## EJERCICIO
Por favor, transcribe literalmente el fragmento de la fuente que se abre con las palabras que contienen "La España de" y se cierra con "dictadura del proletariado.".

Viento del Norte es el contenedor de opinión de elDiario.es/Euskadi. En este espacio caben las opiniones y noticias de todos los ángulos y prismas de una sociedad compleja e interesante. Opinión, bien diferenciada de la información, para conocer las claves de un presente que está en continuo cambio.
La España de siempre
Tras el 28-M, la derogación del sanchismo se toca ya con la punta de los dedos. Se impone, además, como algo absolutamente necesario, para acabar con un desgobierno que conduce al país al precipicio. Con recordar que tenemos ya casi 21 millones de ocupados en mayo, que el mercado laboral se engrosa con 200.000 nuevos afiliados, que el paro ha caído al punto más bajo desde 2008 y que sigue aumentando imparablemente la estabilidad en el empleo, podemos hacernos cargo del desastre en que nos deja el actual Gobierno y de la necesidad imperiosa de que se derogue la Reforma Laboral que puso en marcha, seguramente como estación de paso para la instauración posterior de una dictadura del proletariado.

## DATOS PROPORCIONADOS
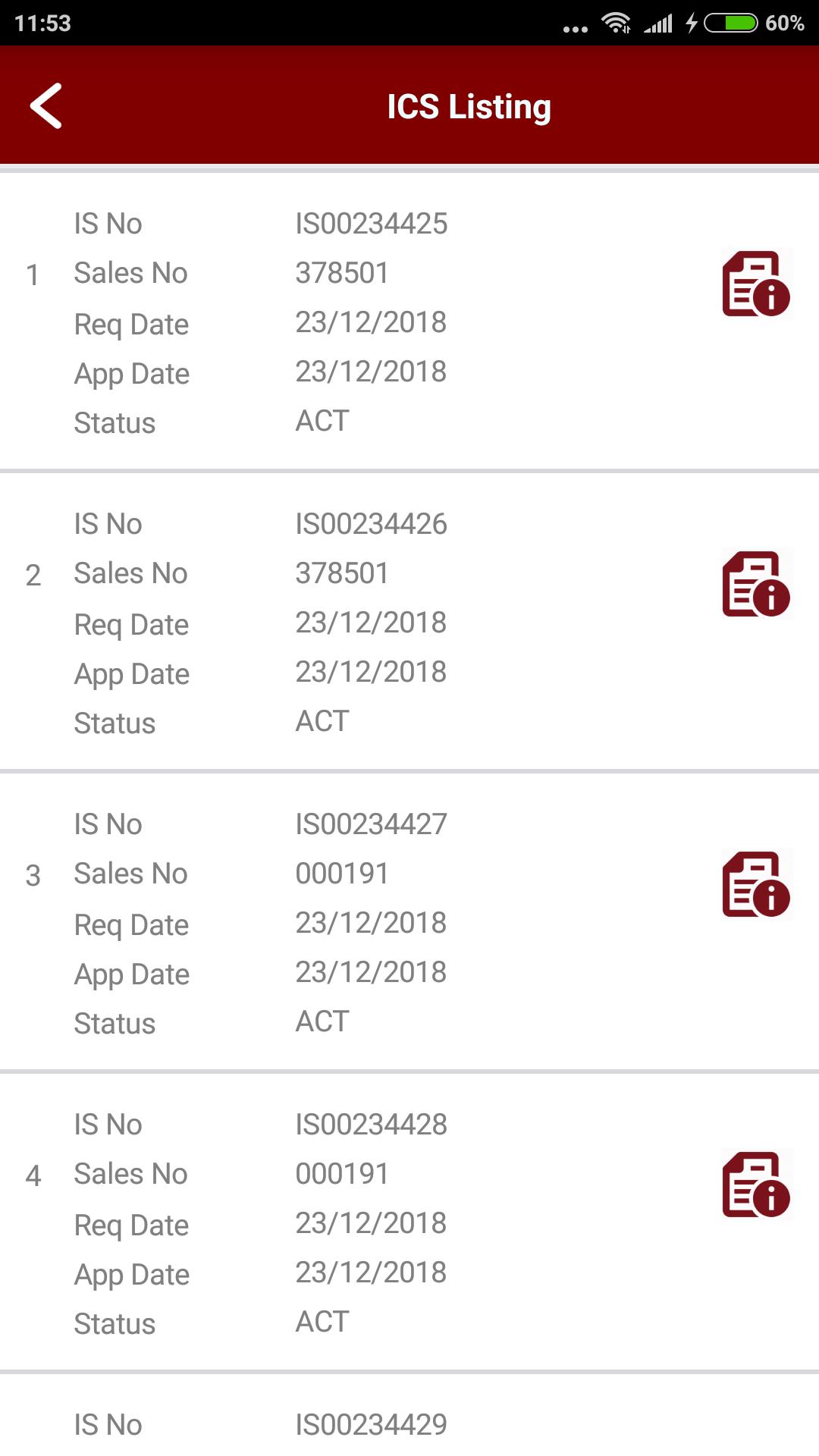Select IS number IS00234425
819x1456 pixels.
(x=372, y=224)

## RESPUESTA
La España de siempre
Tras el 28-M, la derogación del sanchismo se toca ya con la punta de los dedos. Se impone, además, como algo absolutamente necesario, para acabar con un desgobierno que conduce al país al precipicio. Con recordar que tenemos ya casi 21 millones de ocupados en mayo, que el mercado laboral se engrosa con 200.000 nuevos afiliados, que el paro ha caído al punto más bajo desde 2008 y que sigue aumentando imparablemente la estabilidad en el empleo, podemos hacernos cargo del desastre en que nos deja el actual Gobierno y de la necesidad imperiosa de que se derogue la Reforma Laboral que puso en marcha, seguramente como estación de paso para la instauración posterior de una dictadura del proletariado.